== Written exercise 1 ==
Please rewrite the entries from the line with "The height and" up to and including the line with "click(x=76, y=122)", replacing "Stop button" with "Pause button" and keeping everything else the same. Leave out the pictures.

“Solidarity cuts both ways,” the Jewish Labour Movement has stated in an ultimatum to the Labour Party that it won’t campaign in elections unless the party agrees to force its MPs to undergo a rating system on how they deal with allegations of anti-Semitism.
The claim is absolutely right. However, as Labour has bent over backwards to accommodate this organisation of around 150 far-right, pro-Israeli, pro-Zionist extremists (I note that The Guardian reckons it has 2,000 members and wonder where the other 1,850 were during the AGM on Sunday), it seems that this is not the time for further concessions. It is time the JLM made a gesture of support to the Labour Party.
In any case, if the JLM refuses to support Labour, its public image is such that the choice cannot be interpreted as anything other than opposition to the party and its policies – and that is not permitted under Labour rules; you can’t be a party member who campaigns against it.
Labour believes in the right to self-determination for all peoples and this provides an opportunity for the JLM to show its loyalty. Over in Israel, Benjamin Netanyahu is threatening to annexe Palestinian land in the West Bank, and is demanding that Israel’s occupation of the Golan Heights (which is part of Syria) be legitimised. Where is the JLM’s condemnation of these statements that deny Palestinians the right to self-determination?*
Labour MP Ruth Smeeth – a JLM member who has been caught lying about anti-Semitism allegations in the past, several times – reportedly said, “We have made clear that we want to stay affiliated to the Labour party – but on our own terms.” That is not how the party works, and as an MP, she knows it.

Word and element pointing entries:
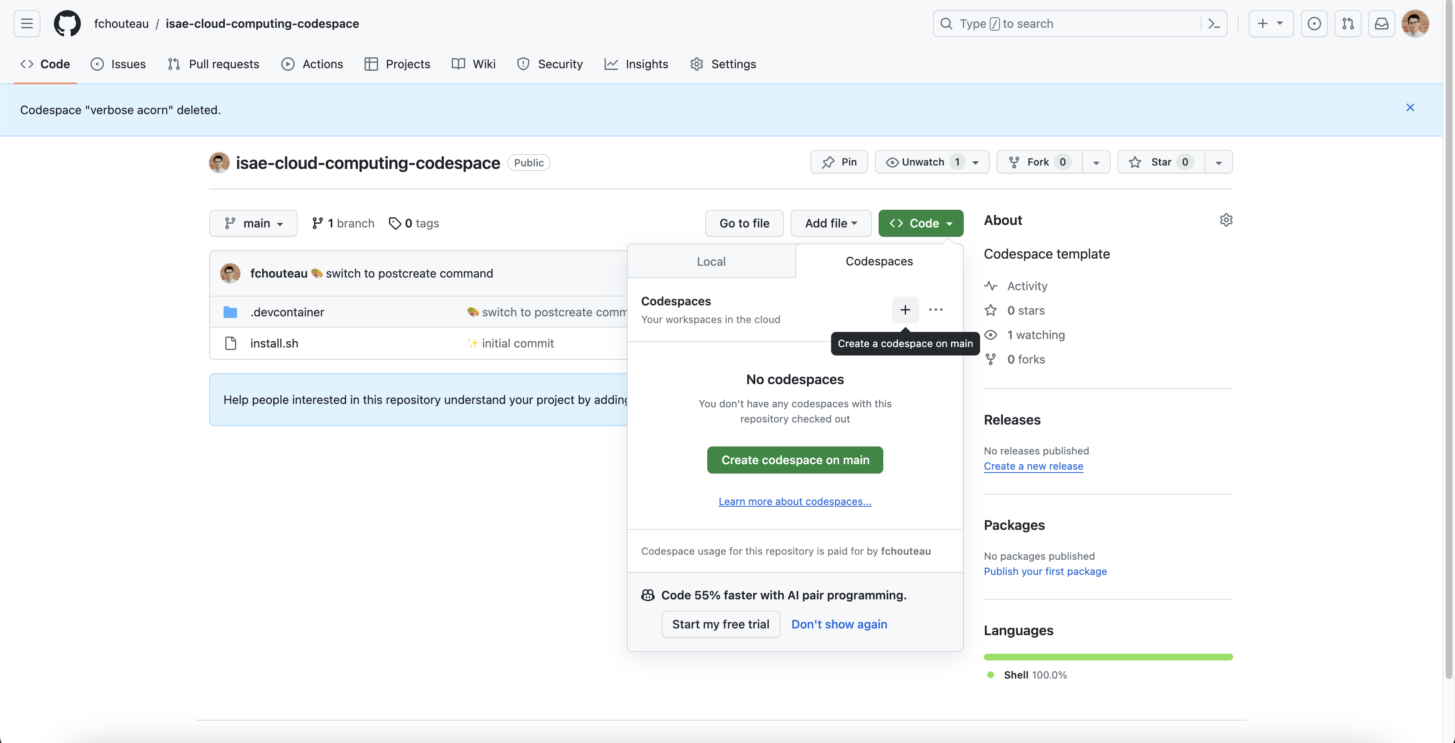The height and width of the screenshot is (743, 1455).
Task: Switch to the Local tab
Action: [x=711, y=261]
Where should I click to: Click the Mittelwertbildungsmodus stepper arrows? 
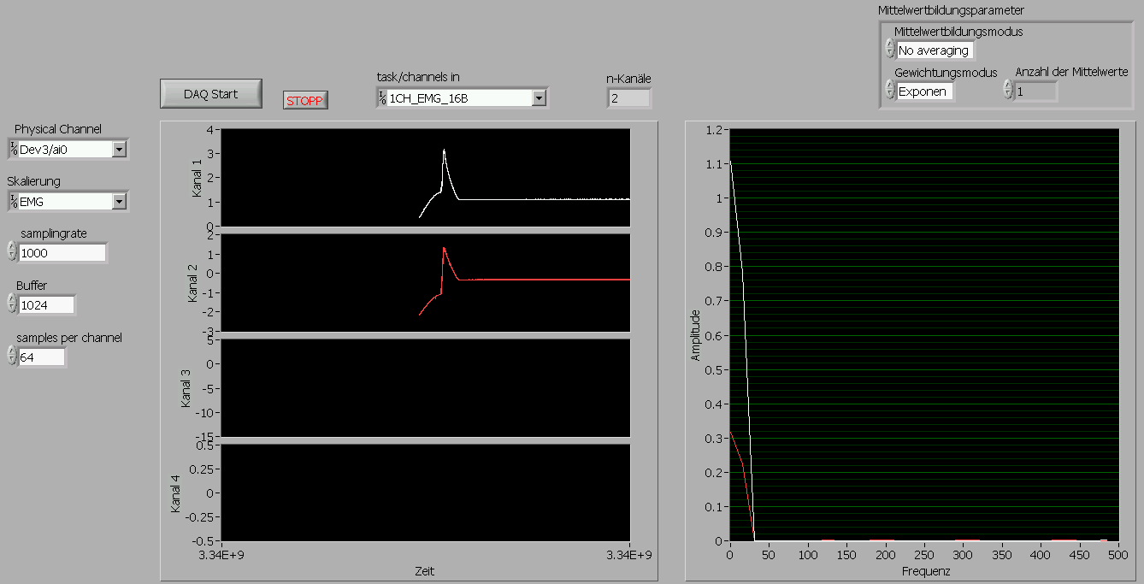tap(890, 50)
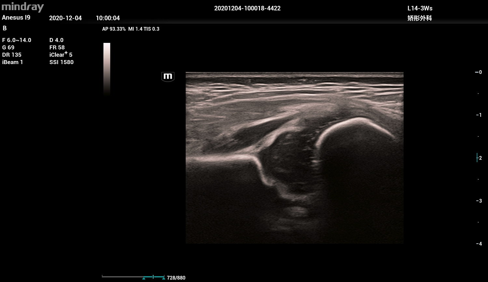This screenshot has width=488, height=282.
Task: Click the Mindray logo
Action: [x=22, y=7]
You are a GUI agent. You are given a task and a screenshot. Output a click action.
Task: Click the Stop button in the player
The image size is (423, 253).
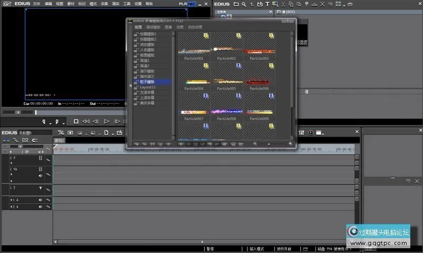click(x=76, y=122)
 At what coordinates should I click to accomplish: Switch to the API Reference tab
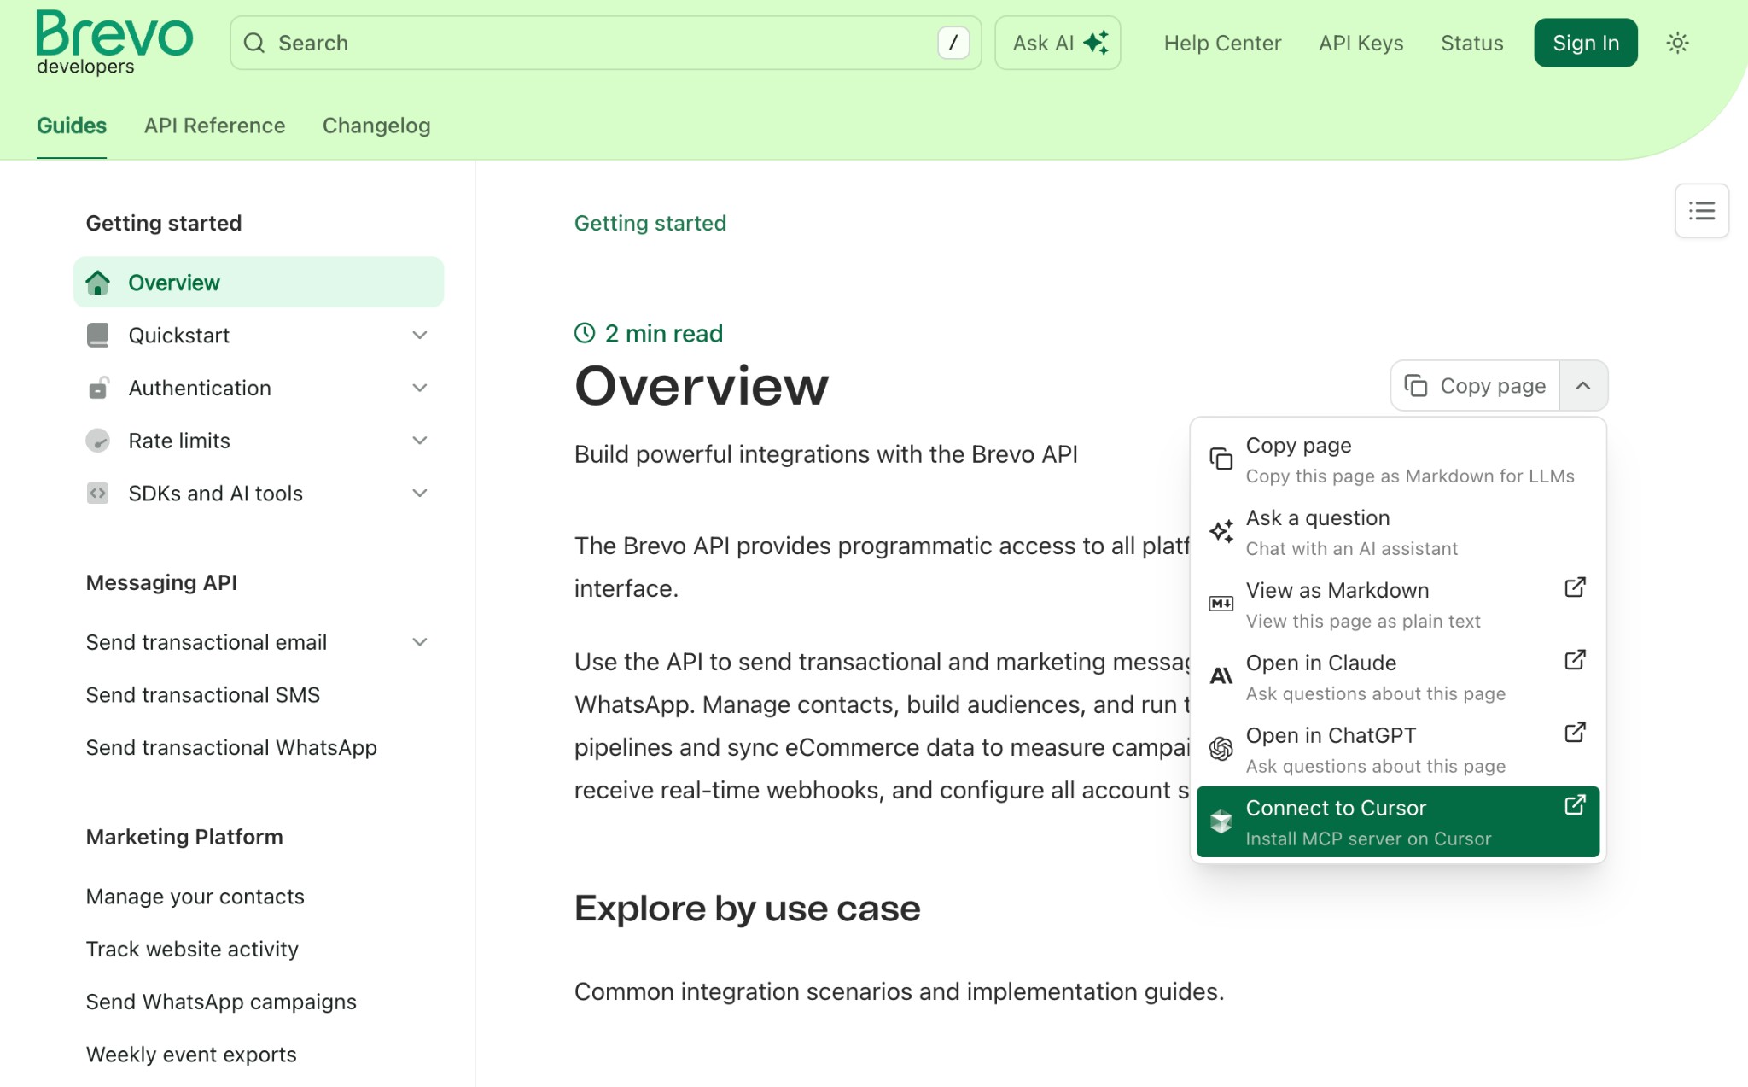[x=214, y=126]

--

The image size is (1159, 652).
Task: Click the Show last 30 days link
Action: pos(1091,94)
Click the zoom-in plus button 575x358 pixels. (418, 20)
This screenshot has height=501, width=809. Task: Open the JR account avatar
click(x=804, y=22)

== Written exercise 2 ==
In the passage about the Jewish Labour Movement, how many members does The Guardian reckon the JLM has?

== Written reply 1 ==
The height and width of the screenshot is (743, 1455).
Task: Switch to the Local tab
Action: [x=711, y=261]
Where should I click to: Click the Mittelwertbildungsmodus stepper arrows? 
tap(890, 50)
This screenshot has width=488, height=282.
Task: Click the Mindray logo
Action: [x=22, y=7]
You are a GUI agent. You are given a task and a screenshot. Output a click action.
Task: Click the Pause button in the player
The image size is (423, 253).
click(x=76, y=122)

== Written reply 2 ==
2,000